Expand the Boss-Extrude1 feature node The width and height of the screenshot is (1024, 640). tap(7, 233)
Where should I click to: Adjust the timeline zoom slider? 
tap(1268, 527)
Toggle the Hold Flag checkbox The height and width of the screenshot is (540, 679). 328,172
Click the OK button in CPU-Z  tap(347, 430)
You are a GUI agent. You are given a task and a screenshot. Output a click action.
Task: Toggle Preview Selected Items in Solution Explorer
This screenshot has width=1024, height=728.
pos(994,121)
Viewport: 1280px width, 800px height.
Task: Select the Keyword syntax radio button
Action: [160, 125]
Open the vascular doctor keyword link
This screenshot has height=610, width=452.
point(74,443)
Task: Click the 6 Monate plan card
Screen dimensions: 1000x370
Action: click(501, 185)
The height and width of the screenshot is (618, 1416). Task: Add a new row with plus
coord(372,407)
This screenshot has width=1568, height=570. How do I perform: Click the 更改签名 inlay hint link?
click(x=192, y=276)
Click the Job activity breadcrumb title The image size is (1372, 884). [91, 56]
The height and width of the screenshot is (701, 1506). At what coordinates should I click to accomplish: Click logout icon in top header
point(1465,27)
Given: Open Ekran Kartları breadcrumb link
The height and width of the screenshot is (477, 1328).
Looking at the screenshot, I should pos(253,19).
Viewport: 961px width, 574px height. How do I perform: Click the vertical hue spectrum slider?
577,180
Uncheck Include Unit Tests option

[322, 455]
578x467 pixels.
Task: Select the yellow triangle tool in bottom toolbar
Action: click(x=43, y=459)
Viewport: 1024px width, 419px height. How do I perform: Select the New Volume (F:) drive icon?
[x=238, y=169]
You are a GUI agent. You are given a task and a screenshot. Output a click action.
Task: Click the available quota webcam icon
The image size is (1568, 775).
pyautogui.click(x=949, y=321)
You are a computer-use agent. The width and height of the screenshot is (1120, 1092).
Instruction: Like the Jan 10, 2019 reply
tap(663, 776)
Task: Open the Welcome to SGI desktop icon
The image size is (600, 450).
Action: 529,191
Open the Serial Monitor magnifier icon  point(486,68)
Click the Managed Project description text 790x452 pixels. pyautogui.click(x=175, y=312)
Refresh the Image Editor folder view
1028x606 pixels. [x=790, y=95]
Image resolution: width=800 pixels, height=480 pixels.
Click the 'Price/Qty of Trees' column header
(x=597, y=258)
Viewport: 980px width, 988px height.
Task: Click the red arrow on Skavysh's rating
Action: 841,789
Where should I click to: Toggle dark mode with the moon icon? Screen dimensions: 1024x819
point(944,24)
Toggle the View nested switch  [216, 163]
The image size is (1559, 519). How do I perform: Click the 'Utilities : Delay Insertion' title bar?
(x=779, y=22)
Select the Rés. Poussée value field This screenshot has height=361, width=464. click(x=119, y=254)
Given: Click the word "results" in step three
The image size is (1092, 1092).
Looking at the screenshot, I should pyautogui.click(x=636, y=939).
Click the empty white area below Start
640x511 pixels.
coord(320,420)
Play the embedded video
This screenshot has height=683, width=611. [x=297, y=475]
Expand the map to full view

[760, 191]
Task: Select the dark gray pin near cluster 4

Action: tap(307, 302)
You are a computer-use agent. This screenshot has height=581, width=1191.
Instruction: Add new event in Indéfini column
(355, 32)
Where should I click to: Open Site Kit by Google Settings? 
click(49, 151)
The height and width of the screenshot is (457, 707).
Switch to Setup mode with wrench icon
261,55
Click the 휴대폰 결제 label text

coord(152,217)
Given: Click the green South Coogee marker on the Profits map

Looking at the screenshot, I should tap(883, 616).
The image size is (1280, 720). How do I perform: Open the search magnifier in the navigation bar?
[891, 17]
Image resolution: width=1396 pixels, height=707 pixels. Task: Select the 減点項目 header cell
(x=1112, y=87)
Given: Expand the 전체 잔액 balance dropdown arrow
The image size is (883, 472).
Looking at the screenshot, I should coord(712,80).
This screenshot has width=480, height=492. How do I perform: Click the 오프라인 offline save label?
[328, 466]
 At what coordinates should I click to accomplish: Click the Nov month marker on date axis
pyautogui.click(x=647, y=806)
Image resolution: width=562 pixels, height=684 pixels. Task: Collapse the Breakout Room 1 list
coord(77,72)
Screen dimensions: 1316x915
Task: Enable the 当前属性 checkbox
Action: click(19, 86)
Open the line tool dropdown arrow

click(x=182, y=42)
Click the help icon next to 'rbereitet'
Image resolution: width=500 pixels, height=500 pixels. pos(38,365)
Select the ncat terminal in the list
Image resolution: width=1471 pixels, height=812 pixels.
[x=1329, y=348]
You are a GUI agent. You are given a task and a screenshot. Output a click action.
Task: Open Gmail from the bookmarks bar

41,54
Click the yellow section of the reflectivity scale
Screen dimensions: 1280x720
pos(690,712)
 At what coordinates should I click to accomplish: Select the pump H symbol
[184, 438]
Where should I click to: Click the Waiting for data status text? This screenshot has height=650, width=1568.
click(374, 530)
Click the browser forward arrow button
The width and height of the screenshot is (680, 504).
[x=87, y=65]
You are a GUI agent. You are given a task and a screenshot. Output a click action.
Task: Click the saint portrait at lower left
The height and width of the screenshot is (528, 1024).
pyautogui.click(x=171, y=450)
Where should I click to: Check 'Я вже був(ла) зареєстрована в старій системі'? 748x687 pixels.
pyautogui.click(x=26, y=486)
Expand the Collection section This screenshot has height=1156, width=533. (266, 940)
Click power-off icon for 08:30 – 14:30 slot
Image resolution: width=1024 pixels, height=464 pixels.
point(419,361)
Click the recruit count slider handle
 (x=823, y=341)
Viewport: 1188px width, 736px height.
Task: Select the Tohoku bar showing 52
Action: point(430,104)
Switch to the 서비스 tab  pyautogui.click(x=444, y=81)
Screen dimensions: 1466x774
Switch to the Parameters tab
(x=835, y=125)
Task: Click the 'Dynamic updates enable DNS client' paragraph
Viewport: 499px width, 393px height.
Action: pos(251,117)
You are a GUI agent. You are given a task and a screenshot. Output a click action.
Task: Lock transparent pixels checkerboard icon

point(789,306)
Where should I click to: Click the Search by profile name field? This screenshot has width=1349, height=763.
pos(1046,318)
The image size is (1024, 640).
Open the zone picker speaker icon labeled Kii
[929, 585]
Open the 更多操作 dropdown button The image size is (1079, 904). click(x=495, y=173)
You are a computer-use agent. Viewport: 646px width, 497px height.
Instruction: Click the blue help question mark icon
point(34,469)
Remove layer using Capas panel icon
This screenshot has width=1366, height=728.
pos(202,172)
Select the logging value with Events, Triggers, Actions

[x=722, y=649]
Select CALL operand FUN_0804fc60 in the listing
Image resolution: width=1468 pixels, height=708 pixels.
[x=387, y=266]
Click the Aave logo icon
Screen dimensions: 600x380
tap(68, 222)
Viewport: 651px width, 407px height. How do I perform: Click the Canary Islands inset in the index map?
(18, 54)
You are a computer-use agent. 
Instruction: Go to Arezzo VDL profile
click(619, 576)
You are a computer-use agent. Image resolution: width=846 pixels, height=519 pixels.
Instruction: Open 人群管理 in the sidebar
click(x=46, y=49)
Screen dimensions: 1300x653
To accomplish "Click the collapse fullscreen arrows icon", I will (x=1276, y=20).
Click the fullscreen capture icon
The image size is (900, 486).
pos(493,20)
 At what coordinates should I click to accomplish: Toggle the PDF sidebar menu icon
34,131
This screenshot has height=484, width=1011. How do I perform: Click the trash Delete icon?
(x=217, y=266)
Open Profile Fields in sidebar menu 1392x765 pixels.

Exercise description
Nothing should appear in the answer except the lines above from the line with "Task: Click the available quota webcam icon" through the line with "Open the Serial", both included, written out exactly.

Response
Task: Click the available quota webcam icon
The image size is (1568, 775).
pyautogui.click(x=949, y=321)
You are a computer-use agent. The width and height of the screenshot is (1120, 1092).
Instruction: Like the Jan 10, 2019 reply
tap(663, 776)
Task: Open the Welcome to SGI desktop icon
The image size is (600, 450).
Action: 529,191
Open the Serial Monitor magnifier icon  point(486,68)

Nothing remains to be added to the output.